• Data to process
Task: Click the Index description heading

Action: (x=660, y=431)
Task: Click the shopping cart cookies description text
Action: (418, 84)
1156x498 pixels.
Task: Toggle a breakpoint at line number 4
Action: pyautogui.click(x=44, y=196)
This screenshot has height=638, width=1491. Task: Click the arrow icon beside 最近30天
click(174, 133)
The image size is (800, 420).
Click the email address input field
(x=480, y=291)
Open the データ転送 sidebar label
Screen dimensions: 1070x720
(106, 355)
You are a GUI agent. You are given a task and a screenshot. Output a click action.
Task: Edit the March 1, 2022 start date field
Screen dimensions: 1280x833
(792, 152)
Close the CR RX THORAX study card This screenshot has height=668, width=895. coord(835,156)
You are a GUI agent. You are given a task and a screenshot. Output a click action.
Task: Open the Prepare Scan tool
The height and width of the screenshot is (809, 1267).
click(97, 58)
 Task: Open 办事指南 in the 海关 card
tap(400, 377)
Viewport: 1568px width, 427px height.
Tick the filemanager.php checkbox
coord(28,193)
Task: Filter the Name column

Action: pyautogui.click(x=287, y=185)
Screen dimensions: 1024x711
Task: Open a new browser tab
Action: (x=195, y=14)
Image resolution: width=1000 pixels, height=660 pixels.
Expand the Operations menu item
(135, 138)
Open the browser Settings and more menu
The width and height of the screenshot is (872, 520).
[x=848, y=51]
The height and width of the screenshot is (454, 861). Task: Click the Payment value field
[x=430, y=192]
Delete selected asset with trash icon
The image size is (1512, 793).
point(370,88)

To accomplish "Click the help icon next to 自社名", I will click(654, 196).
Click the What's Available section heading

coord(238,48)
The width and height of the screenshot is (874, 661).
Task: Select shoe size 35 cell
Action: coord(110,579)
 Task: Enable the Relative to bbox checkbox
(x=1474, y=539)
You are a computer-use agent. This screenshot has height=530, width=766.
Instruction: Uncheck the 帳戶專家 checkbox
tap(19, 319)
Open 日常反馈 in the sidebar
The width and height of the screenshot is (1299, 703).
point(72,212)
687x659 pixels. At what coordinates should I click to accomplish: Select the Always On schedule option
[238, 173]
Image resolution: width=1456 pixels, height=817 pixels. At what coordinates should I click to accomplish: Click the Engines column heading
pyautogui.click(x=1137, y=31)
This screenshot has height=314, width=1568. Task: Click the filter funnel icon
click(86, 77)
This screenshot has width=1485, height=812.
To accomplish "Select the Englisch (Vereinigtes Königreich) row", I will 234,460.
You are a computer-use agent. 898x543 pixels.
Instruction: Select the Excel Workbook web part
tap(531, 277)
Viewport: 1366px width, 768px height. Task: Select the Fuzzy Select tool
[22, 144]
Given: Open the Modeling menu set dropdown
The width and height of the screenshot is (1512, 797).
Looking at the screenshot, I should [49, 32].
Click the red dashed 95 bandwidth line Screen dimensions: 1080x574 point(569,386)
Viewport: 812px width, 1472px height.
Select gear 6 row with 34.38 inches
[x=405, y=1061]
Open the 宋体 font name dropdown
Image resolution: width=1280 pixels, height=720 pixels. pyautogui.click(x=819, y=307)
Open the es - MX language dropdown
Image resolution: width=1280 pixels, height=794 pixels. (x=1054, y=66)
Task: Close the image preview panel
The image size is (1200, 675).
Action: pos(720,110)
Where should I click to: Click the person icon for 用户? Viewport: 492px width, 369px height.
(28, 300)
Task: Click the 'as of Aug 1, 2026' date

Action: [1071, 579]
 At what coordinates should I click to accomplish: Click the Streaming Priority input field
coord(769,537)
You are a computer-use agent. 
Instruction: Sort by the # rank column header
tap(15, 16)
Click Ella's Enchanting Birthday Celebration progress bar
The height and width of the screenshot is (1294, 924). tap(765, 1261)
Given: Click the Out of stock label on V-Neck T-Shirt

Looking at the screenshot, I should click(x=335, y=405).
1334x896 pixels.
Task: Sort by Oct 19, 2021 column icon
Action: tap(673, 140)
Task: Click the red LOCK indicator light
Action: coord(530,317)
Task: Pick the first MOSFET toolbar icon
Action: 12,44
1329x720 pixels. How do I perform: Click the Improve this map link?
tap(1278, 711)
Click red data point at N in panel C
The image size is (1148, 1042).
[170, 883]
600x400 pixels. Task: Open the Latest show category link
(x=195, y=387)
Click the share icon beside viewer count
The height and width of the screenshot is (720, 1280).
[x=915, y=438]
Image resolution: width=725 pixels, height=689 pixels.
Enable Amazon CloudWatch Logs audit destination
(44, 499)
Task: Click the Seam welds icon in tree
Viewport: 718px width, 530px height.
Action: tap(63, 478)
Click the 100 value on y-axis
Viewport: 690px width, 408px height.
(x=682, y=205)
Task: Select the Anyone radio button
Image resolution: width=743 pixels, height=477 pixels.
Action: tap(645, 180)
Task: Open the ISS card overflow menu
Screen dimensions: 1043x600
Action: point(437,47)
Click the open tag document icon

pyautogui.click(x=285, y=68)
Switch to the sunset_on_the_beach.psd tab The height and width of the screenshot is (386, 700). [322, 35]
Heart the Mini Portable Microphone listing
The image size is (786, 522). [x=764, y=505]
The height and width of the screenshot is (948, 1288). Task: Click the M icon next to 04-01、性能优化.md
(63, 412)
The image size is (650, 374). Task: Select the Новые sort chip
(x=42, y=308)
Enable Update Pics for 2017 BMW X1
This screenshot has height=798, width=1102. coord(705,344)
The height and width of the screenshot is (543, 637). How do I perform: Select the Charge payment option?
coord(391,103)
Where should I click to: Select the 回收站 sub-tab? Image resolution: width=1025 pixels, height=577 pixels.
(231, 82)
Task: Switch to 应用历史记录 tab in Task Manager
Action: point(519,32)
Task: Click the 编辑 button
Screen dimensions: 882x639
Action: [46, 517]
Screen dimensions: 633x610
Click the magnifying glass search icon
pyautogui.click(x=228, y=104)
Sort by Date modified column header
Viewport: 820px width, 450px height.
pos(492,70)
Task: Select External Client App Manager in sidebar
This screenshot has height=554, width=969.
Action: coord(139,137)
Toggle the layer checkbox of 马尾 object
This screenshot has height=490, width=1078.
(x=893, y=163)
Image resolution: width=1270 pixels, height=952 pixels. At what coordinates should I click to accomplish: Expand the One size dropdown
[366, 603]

• Brief
The data must be given again in full. Keep every line identical.

• Response area
Task: Click the Index description heading

Action: (x=660, y=431)
Task: Click the shopping cart cookies description text
Action: (418, 84)
1156x498 pixels.
Task: Toggle a breakpoint at line number 4
Action: pyautogui.click(x=44, y=196)
This screenshot has height=638, width=1491. Task: Click the arrow icon beside 最近30天
click(174, 133)
The image size is (800, 420).
Click the email address input field
(x=480, y=291)
Open the データ転送 sidebar label
Screen dimensions: 1070x720
(106, 355)
You are a GUI agent. You are given a task and a screenshot. Output a click action.
Task: Edit the March 1, 2022 start date field
Screen dimensions: 1280x833
(792, 152)
Close the CR RX THORAX study card This screenshot has height=668, width=895. coord(835,156)
You are a GUI agent. You are given a task and a screenshot. Output a click action.
Task: Open the Prepare Scan tool
The height and width of the screenshot is (809, 1267).
click(97, 58)
 Task: Open 办事指南 in the 海关 card
tap(400, 377)
Viewport: 1568px width, 427px height.
Tick the filemanager.php checkbox
coord(28,193)
Task: Filter the Name column

Action: pyautogui.click(x=287, y=185)
Screen dimensions: 1024x711
Task: Open a new browser tab
Action: (x=195, y=14)
Image resolution: width=1000 pixels, height=660 pixels.
Expand the Operations menu item
(135, 138)
Open the browser Settings and more menu
The width and height of the screenshot is (872, 520).
[x=848, y=51]
The height and width of the screenshot is (454, 861). Task: Click the Payment value field
[x=430, y=192]
Delete selected asset with trash icon
The image size is (1512, 793).
point(370,88)

To accomplish "Click the help icon next to 自社名", I will click(654, 196).
Click the What's Available section heading

coord(238,48)
The width and height of the screenshot is (874, 661).
Task: Select shoe size 35 cell
Action: coord(110,579)
 Task: Enable the Relative to bbox checkbox
(x=1474, y=539)
You are a computer-use agent. This screenshot has height=530, width=766.
Instruction: Uncheck the 帳戶專家 checkbox
tap(19, 319)
Open 日常反馈 in the sidebar
The width and height of the screenshot is (1299, 703).
point(72,212)
687x659 pixels. At what coordinates should I click to accomplish: Select the Always On schedule option
[238, 173]
Image resolution: width=1456 pixels, height=817 pixels. At what coordinates should I click to accomplish: Click the Engines column heading
pyautogui.click(x=1137, y=31)
This screenshot has height=314, width=1568. Task: Click the filter funnel icon
click(86, 77)
This screenshot has width=1485, height=812.
To accomplish "Select the Englisch (Vereinigtes Königreich) row", I will 234,460.
You are a computer-use agent. 898x543 pixels.
Instruction: Select the Excel Workbook web part
tap(531, 277)
Viewport: 1366px width, 768px height. Task: Select the Fuzzy Select tool
[22, 144]
Given: Open the Modeling menu set dropdown
The width and height of the screenshot is (1512, 797).
Looking at the screenshot, I should [49, 32].
Click the red dashed 95 bandwidth line Screen dimensions: 1080x574 point(569,386)
Viewport: 812px width, 1472px height.
Select gear 6 row with 34.38 inches
[x=405, y=1061]
Open the 宋体 font name dropdown
Image resolution: width=1280 pixels, height=720 pixels. pyautogui.click(x=819, y=307)
Open the es - MX language dropdown
Image resolution: width=1280 pixels, height=794 pixels. (x=1054, y=66)
Task: Close the image preview panel
The image size is (1200, 675).
Action: pos(720,110)
Where should I click to: Click the person icon for 用户? Viewport: 492px width, 369px height.
(28, 300)
Task: Click the 'as of Aug 1, 2026' date

Action: [1071, 579]
 At what coordinates should I click to accomplish: Click the Streaming Priority input field
coord(769,537)
You are a computer-use agent. 
Instruction: Sort by the # rank column header
tap(15, 16)
Click Ella's Enchanting Birthday Celebration progress bar
The height and width of the screenshot is (1294, 924). tap(765, 1261)
Given: Click the Out of stock label on V-Neck T-Shirt

Looking at the screenshot, I should click(x=335, y=405).
1334x896 pixels.
Task: Sort by Oct 19, 2021 column icon
Action: tap(673, 140)
Task: Click the red LOCK indicator light
Action: coord(530,317)
Task: Pick the first MOSFET toolbar icon
Action: 12,44
1329x720 pixels. How do I perform: Click the Improve this map link?
tap(1278, 711)
Click red data point at N in panel C
The image size is (1148, 1042).
[170, 883]
600x400 pixels. Task: Open the Latest show category link
(x=195, y=387)
Click the share icon beside viewer count
The height and width of the screenshot is (720, 1280).
[x=915, y=438]
Image resolution: width=725 pixels, height=689 pixels.
Enable Amazon CloudWatch Logs audit destination
(44, 499)
Task: Click the Seam welds icon in tree
Viewport: 718px width, 530px height.
Action: tap(63, 478)
Click the 100 value on y-axis
Viewport: 690px width, 408px height.
(x=682, y=205)
Task: Select the Anyone radio button
Image resolution: width=743 pixels, height=477 pixels.
Action: tap(645, 180)
Task: Open the ISS card overflow menu
Screen dimensions: 1043x600
Action: point(437,47)
Click the open tag document icon

pyautogui.click(x=285, y=68)
Switch to the sunset_on_the_beach.psd tab The height and width of the screenshot is (386, 700). [322, 35]
Heart the Mini Portable Microphone listing
The image size is (786, 522). [x=764, y=505]
The height and width of the screenshot is (948, 1288). Task: Click the M icon next to 04-01、性能优化.md
(63, 412)
The image size is (650, 374). Task: Select the Новые sort chip
(x=42, y=308)
Enable Update Pics for 2017 BMW X1
This screenshot has height=798, width=1102. coord(705,344)
The height and width of the screenshot is (543, 637). How do I perform: Select the Charge payment option?
coord(391,103)
Where should I click to: Select the 回收站 sub-tab? Image resolution: width=1025 pixels, height=577 pixels.
(231, 82)
Task: Switch to 应用历史记录 tab in Task Manager
Action: point(519,32)
Task: Click the 编辑 button
Screen dimensions: 882x639
Action: [46, 517]
Screen dimensions: 633x610
Click the magnifying glass search icon
pyautogui.click(x=228, y=104)
Sort by Date modified column header
Viewport: 820px width, 450px height.
pos(492,70)
Task: Select External Client App Manager in sidebar
This screenshot has height=554, width=969.
Action: coord(139,137)
Toggle the layer checkbox of 马尾 object
This screenshot has height=490, width=1078.
(x=893, y=163)
Image resolution: width=1270 pixels, height=952 pixels. At what coordinates should I click to accomplish: Expand the One size dropdown
[366, 603]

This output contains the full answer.